* **ENTRIES SHOWN**:
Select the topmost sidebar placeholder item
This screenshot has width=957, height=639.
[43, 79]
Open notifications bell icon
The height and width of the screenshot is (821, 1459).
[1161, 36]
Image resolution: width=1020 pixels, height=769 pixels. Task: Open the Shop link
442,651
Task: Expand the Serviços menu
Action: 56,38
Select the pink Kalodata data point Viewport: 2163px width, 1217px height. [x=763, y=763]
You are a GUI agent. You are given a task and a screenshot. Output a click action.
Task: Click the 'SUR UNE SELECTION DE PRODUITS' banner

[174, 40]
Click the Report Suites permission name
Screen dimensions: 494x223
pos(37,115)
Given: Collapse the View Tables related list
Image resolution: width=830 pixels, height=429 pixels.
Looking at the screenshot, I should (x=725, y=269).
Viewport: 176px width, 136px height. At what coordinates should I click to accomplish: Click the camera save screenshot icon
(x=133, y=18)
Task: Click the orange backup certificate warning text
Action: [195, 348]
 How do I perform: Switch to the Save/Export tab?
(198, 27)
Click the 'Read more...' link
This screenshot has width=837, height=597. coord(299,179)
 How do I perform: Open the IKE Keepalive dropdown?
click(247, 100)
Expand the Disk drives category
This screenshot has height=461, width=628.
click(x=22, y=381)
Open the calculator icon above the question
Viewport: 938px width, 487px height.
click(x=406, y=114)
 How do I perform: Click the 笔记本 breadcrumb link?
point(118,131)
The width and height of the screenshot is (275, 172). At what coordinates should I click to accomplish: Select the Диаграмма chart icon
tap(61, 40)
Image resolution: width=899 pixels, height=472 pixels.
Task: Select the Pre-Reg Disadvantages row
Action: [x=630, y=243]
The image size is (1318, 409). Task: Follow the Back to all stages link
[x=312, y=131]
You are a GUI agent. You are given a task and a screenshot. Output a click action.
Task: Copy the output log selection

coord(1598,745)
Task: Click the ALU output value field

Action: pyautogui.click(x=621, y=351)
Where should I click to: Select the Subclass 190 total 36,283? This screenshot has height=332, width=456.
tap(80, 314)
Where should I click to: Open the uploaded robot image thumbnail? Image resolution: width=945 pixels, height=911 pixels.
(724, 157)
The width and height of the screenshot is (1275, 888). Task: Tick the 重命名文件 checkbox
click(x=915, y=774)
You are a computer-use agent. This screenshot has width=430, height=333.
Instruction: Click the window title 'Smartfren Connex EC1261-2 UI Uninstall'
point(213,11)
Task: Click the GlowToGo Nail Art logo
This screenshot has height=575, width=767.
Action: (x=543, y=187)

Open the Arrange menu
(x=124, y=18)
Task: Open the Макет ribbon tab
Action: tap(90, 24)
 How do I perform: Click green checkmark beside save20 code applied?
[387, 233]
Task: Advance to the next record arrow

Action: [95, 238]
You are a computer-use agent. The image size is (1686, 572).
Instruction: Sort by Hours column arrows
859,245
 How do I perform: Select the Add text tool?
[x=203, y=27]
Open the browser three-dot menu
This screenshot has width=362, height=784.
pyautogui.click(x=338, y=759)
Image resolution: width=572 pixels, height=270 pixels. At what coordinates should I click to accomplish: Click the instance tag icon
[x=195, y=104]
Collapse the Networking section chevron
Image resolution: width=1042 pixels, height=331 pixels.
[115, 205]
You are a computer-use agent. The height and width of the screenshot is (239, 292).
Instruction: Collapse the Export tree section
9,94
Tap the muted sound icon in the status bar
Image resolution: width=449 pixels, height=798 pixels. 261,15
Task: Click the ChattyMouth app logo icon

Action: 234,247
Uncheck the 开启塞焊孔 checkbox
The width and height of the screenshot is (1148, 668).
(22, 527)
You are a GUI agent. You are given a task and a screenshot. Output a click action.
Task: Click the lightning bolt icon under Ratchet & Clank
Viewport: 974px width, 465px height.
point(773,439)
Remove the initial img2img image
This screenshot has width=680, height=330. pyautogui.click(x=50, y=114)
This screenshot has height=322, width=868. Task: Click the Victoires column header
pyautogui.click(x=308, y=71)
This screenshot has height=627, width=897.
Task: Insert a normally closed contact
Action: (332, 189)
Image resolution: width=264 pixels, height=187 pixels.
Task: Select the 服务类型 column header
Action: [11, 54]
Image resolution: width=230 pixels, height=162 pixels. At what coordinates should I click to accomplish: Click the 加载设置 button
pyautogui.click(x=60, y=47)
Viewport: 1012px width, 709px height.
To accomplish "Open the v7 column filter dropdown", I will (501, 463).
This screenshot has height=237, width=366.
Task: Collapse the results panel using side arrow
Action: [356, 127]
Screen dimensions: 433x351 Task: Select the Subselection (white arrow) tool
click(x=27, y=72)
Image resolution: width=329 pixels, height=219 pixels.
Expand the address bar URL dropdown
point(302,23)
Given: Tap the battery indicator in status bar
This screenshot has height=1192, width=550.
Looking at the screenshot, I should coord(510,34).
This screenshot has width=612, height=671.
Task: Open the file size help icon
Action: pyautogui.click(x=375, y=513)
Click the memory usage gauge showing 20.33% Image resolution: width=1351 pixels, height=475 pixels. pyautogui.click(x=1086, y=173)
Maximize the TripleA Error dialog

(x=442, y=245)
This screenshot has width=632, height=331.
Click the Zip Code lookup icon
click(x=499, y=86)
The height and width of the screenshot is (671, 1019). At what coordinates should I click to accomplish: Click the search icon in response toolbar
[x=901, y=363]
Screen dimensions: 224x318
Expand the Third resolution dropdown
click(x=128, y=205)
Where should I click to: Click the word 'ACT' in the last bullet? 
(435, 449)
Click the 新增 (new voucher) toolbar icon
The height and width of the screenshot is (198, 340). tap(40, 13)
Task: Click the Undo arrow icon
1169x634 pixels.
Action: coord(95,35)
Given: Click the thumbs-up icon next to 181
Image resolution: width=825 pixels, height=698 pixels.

* **THE TASK**: Word for word, repeat each entry shown above.

* **ANSWER TO THE PROBLEM**:
Select the topmost sidebar placeholder item
This screenshot has width=957, height=639.
[43, 79]
Open notifications bell icon
The height and width of the screenshot is (821, 1459).
[1161, 36]
Image resolution: width=1020 pixels, height=769 pixels. Task: Open the Shop link
442,651
Task: Expand the Serviços menu
Action: 56,38
Select the pink Kalodata data point Viewport: 2163px width, 1217px height. [x=763, y=763]
You are a GUI agent. You are given a task and a screenshot. Output a click action.
Task: Click the 'SUR UNE SELECTION DE PRODUITS' banner

[174, 40]
Click the Report Suites permission name
Screen dimensions: 494x223
pos(37,115)
Given: Collapse the View Tables related list
Image resolution: width=830 pixels, height=429 pixels.
Looking at the screenshot, I should (x=725, y=269).
Viewport: 176px width, 136px height. At what coordinates should I click to accomplish: Click the camera save screenshot icon
(x=133, y=18)
Task: Click the orange backup certificate warning text
Action: [195, 348]
 How do I perform: Switch to the Save/Export tab?
(198, 27)
Click the 'Read more...' link
This screenshot has width=837, height=597. coord(299,179)
 How do I perform: Open the IKE Keepalive dropdown?
click(247, 100)
Expand the Disk drives category
This screenshot has height=461, width=628.
click(x=22, y=381)
Open the calculator icon above the question
Viewport: 938px width, 487px height.
click(x=406, y=114)
 How do I perform: Click the 笔记本 breadcrumb link?
point(118,131)
The width and height of the screenshot is (275, 172). At what coordinates should I click to accomplish: Select the Диаграмма chart icon
tap(61, 40)
Image resolution: width=899 pixels, height=472 pixels.
Task: Select the Pre-Reg Disadvantages row
Action: [x=630, y=243]
The image size is (1318, 409). Task: Follow the Back to all stages link
[x=312, y=131]
You are a GUI agent. You are given a task and a screenshot. Output a click action.
Task: Copy the output log selection

coord(1598,745)
Task: Click the ALU output value field

Action: pyautogui.click(x=621, y=351)
Where should I click to: Select the Subclass 190 total 36,283? This screenshot has height=332, width=456.
tap(80, 314)
Where should I click to: Open the uploaded robot image thumbnail? Image resolution: width=945 pixels, height=911 pixels.
(724, 157)
The width and height of the screenshot is (1275, 888). Task: Tick the 重命名文件 checkbox
click(x=915, y=774)
You are a computer-use agent. This screenshot has width=430, height=333.
Instruction: Click the window title 'Smartfren Connex EC1261-2 UI Uninstall'
point(213,11)
Task: Click the GlowToGo Nail Art logo
This screenshot has height=575, width=767.
Action: (x=543, y=187)

Open the Arrange menu
(x=124, y=18)
Task: Open the Макет ribbon tab
Action: tap(90, 24)
 How do I perform: Click green checkmark beside save20 code applied?
[387, 233]
Task: Advance to the next record arrow

Action: [95, 238]
You are a computer-use agent. The image size is (1686, 572).
Instruction: Sort by Hours column arrows
859,245
 How do I perform: Select the Add text tool?
[x=203, y=27]
Open the browser three-dot menu
This screenshot has width=362, height=784.
pyautogui.click(x=338, y=759)
Image resolution: width=572 pixels, height=270 pixels. At what coordinates should I click to accomplish: Click the instance tag icon
[x=195, y=104]
Collapse the Networking section chevron
Image resolution: width=1042 pixels, height=331 pixels.
[115, 205]
You are a computer-use agent. The height and width of the screenshot is (239, 292).
Instruction: Collapse the Export tree section
9,94
Tap the muted sound icon in the status bar
Image resolution: width=449 pixels, height=798 pixels. 261,15
Task: Click the ChattyMouth app logo icon

Action: 234,247
Uncheck the 开启塞焊孔 checkbox
The width and height of the screenshot is (1148, 668).
(22, 527)
You are a GUI agent. You are given a task and a screenshot. Output a click action.
Task: Click the lightning bolt icon under Ratchet & Clank
Viewport: 974px width, 465px height.
point(773,439)
Remove the initial img2img image
This screenshot has width=680, height=330. pyautogui.click(x=50, y=114)
This screenshot has height=322, width=868. Task: Click the Victoires column header
pyautogui.click(x=308, y=71)
This screenshot has height=627, width=897.
Task: Insert a normally closed contact
Action: (332, 189)
Image resolution: width=264 pixels, height=187 pixels.
Task: Select the 服务类型 column header
Action: [11, 54]
Image resolution: width=230 pixels, height=162 pixels. At what coordinates should I click to accomplish: Click the 加载设置 button
pyautogui.click(x=60, y=47)
Viewport: 1012px width, 709px height.
To accomplish "Open the v7 column filter dropdown", I will (501, 463).
This screenshot has height=237, width=366.
Task: Collapse the results panel using side arrow
Action: [356, 127]
Screen dimensions: 433x351 Task: Select the Subselection (white arrow) tool
click(x=27, y=72)
Image resolution: width=329 pixels, height=219 pixels.
Expand the address bar URL dropdown
point(302,23)
Given: Tap the battery indicator in status bar
This screenshot has height=1192, width=550.
Looking at the screenshot, I should coord(510,34).
This screenshot has width=612, height=671.
Task: Open the file size help icon
Action: pyautogui.click(x=375, y=513)
Click the memory usage gauge showing 20.33% Image resolution: width=1351 pixels, height=475 pixels. pyautogui.click(x=1086, y=173)
Maximize the TripleA Error dialog

(x=442, y=245)
This screenshot has width=632, height=331.
Click the Zip Code lookup icon
click(x=499, y=86)
The height and width of the screenshot is (671, 1019). At what coordinates should I click to accomplish: Click the search icon in response toolbar
[x=901, y=363]
Screen dimensions: 224x318
Expand the Third resolution dropdown
click(x=128, y=205)
Where should I click to: Click the word 'ACT' in the last bullet? 
(435, 449)
Click the 新增 (new voucher) toolbar icon
The height and width of the screenshot is (198, 340). tap(40, 13)
Task: Click the Undo arrow icon
1169x634 pixels.
Action: coord(95,35)
Given: Click the thumbs-up icon next to 181
Image resolution: width=825 pixels, height=698 pixels.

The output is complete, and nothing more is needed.